Every two weeks, the blogosphere comes alive with something called a Blog Off. A Blog Off is an event where bloggers of every stripe weigh in on the same topic on the same day. The topic for this round of the Blog Off is "What's the best book you ever read?"
This is a tough one and I'm having a hard time narrowing it down to just one. I've been a prolific reader my whole life and different periods have always revolved around different books. I remember reading Alex Haley's Roots when I was in sixth grade and I thought it was the most amazing thing I'd ever read.

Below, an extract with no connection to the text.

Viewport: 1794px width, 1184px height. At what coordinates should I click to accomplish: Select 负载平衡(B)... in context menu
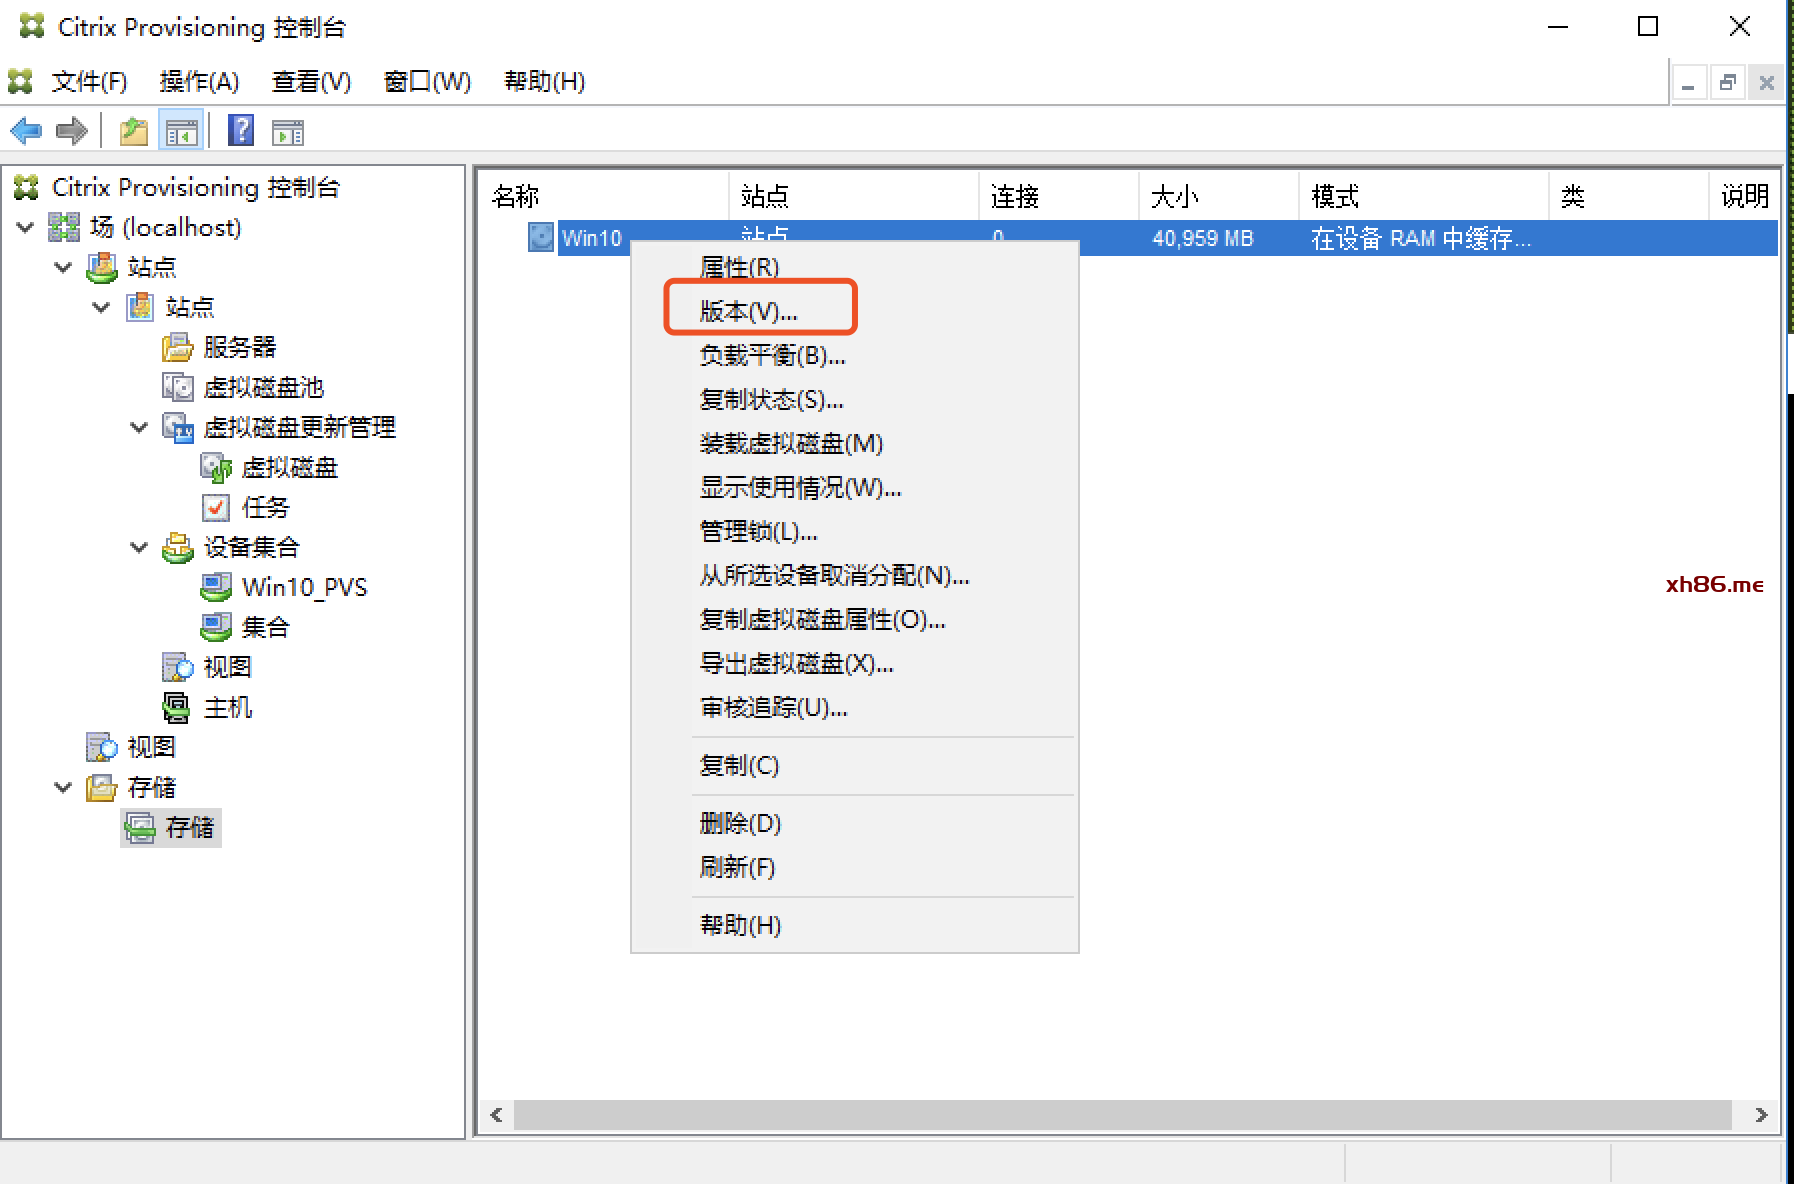click(772, 355)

In high school I bounced between Catcher in the Rye and A Separate Peace. When I went away to college I was all about Somerset Maugham's Of Human Bondage until I ran into John Irving's The Hotel New Hampshire. I thought that was the most profound thing I'd ever read. A couple of years later I stumbled across John Kennedy Toole's A Confederacy of Dunces and it held the title of best book I ever read for a number of years.
I learned to read when I was around four and since then I've cycled through countless Best Books I Ever Read. Whether fiction or non-fiction, there's always been something at the top of the pile. But I suppose the last ten years or so have brought with them a less flexible sense of the Best Books. I have my lifetime favorites of course and I do go back and re-read some of them from time to time. But not all of them are great. These same last ten years have had me gravitating toward the social criticism (fiction and non-) from the late 19th early part of the 20th Centuries.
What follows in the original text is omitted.